NEW YORK — The top of the order was top of the line for the Chicago Cubs again Wednesday night.

And just when manager Joe Maddon thought he had one leak plugged, two others sprung during a 9-4 loss to the New York Mets at Citi Field.

The Cubs lost two of three in this series, and once again they fell below .500 to 32-33.

Maddon's experiment of putting first baseman Anthony Rizzo in the leadoff spot looked masterful again as Rizzo hit the first pitch he saw from Matt Harvey out of the park. Second hitter Ian Happ followed with a home run of his own.

But two areas that have been good for the Cubs lately — defense and relief pitching — wound up hurting them in this one.

The Cubs made 2 errors, with third baseman Kris Bryant's costing pitcher Mike Montgomery an unearned run in the second with two outs.

The bullpen let a 4-4 game get away late, as Carl Edwards Jr. gave up a leadoff homer to Curtis Granderson (his 300th career home run) to start the bottom of the eighth inning. Lucas Duda hit a 3-run shot off Hector Rondon later in the inning as the Mets sent nine men to the plate, scoring five times.

“Yeah, I think primarily the defense hurt us tonight,” Maddon said. “That put us in a bad spot, even how I was going to utilize the bullpen. We gave them too many runs early, and it kept them in the game because I thought Mike Montgomery pitched really well. It wasn't about errors. It was about plays we didn't make that we should have made. That's the part that bites you a lot of times that you don't even talk about.

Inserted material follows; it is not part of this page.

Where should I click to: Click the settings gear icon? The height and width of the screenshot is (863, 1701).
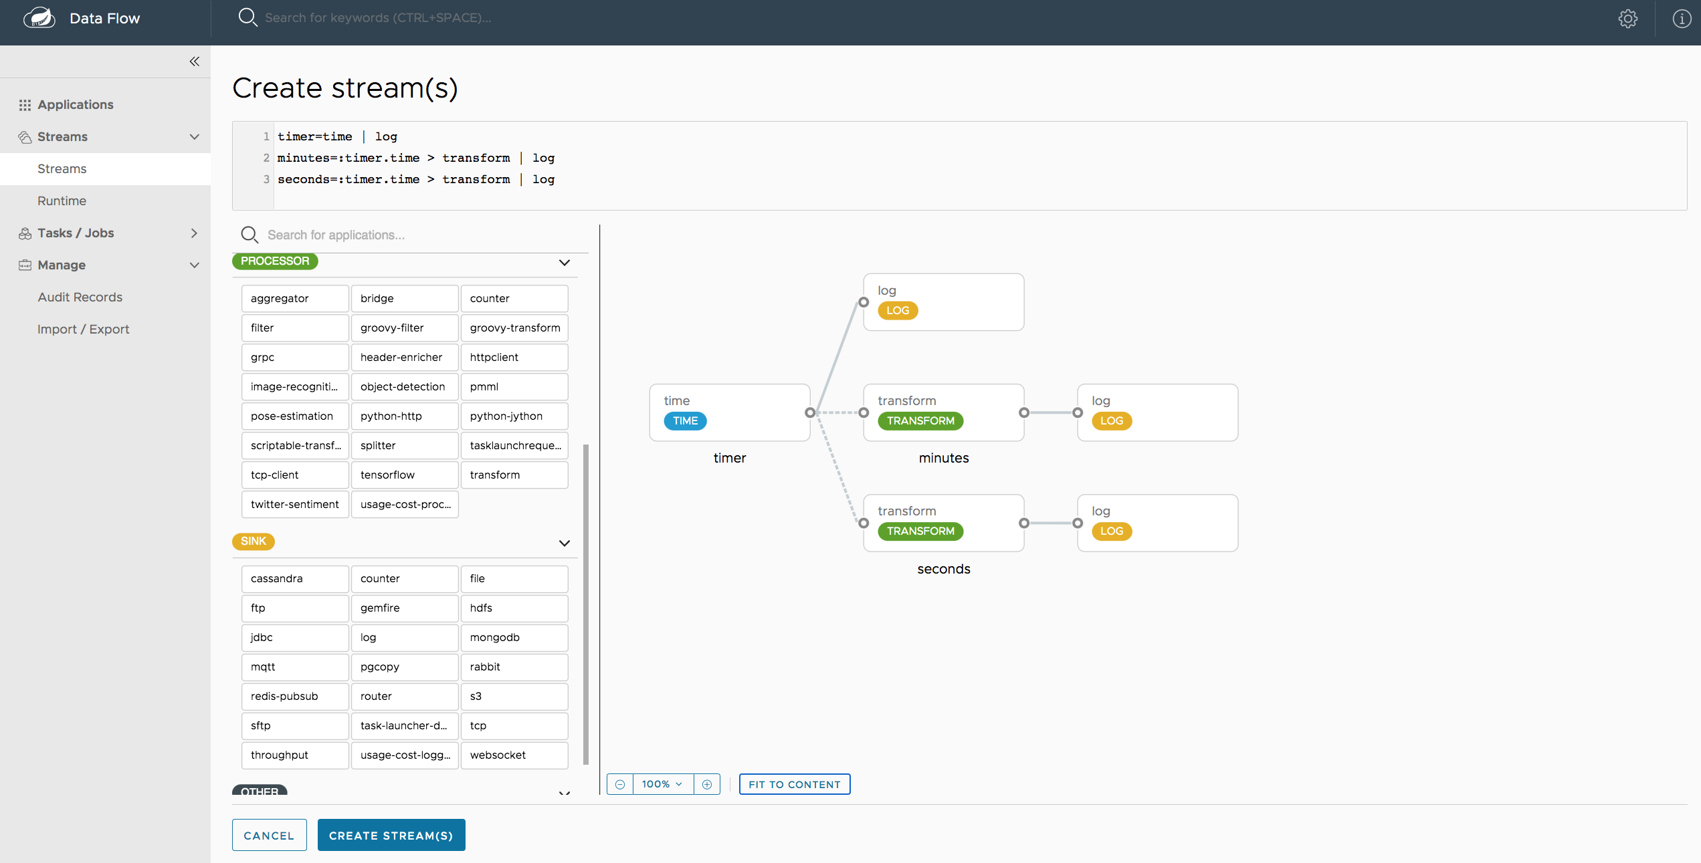coord(1626,17)
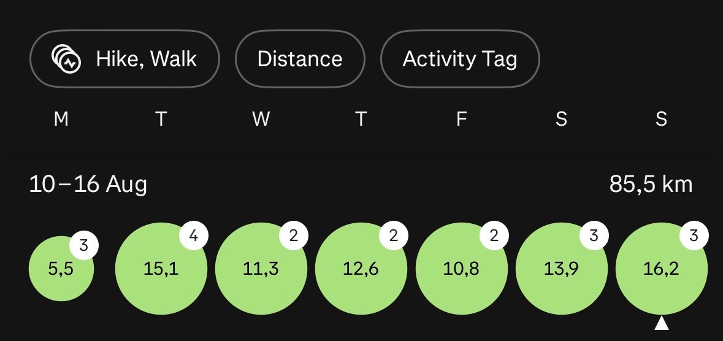Screen dimensions: 723x341
Task: Open the Hike, Walk sport filter
Action: (124, 59)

“Yes, bullpen wise, the 0-2 count really hurt us. It wasn't our buddy. We gave up a lot of hard contact on 0-2 counts.”

Things looked good for the Cubs when Kyle Schwarber crushed a mammoth home run to right-center in the fourth to put them ahead 4-1.

Rizzo was asked to assess things. He also homered in the first inning in Tuesday's 14-3 victory.

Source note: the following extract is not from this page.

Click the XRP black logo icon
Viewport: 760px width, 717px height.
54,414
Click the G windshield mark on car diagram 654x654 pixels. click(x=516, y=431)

“We're just battling,” he said. “Battling, grinding. It's what it is until we take off. We've just got to keep focusing on that. We can go back to 2015, when we were hovering around the same spot, .500, maybe five games up (on .500), and we take off in August. This year the division isn't 15 games out of reach like it was in 2015.”

Rizzo did inject a note of humor into the proceedings. He became the first Cubs batter since Tyler Colvin in 2010 to have leadoff homers in back-to-back games.

“I am statistically the greatest leadoff hitter of all time,” he said. “I'd like to retire there and talk smack to everyone who tries to do it. No, you just go with it. It's fun. Obviously, back-to-back days, the dugout's way loose. Statistically, by the books, to leadoff the game, I'm the best that ever was, is, right now.”

At least the Cubs have that going for them.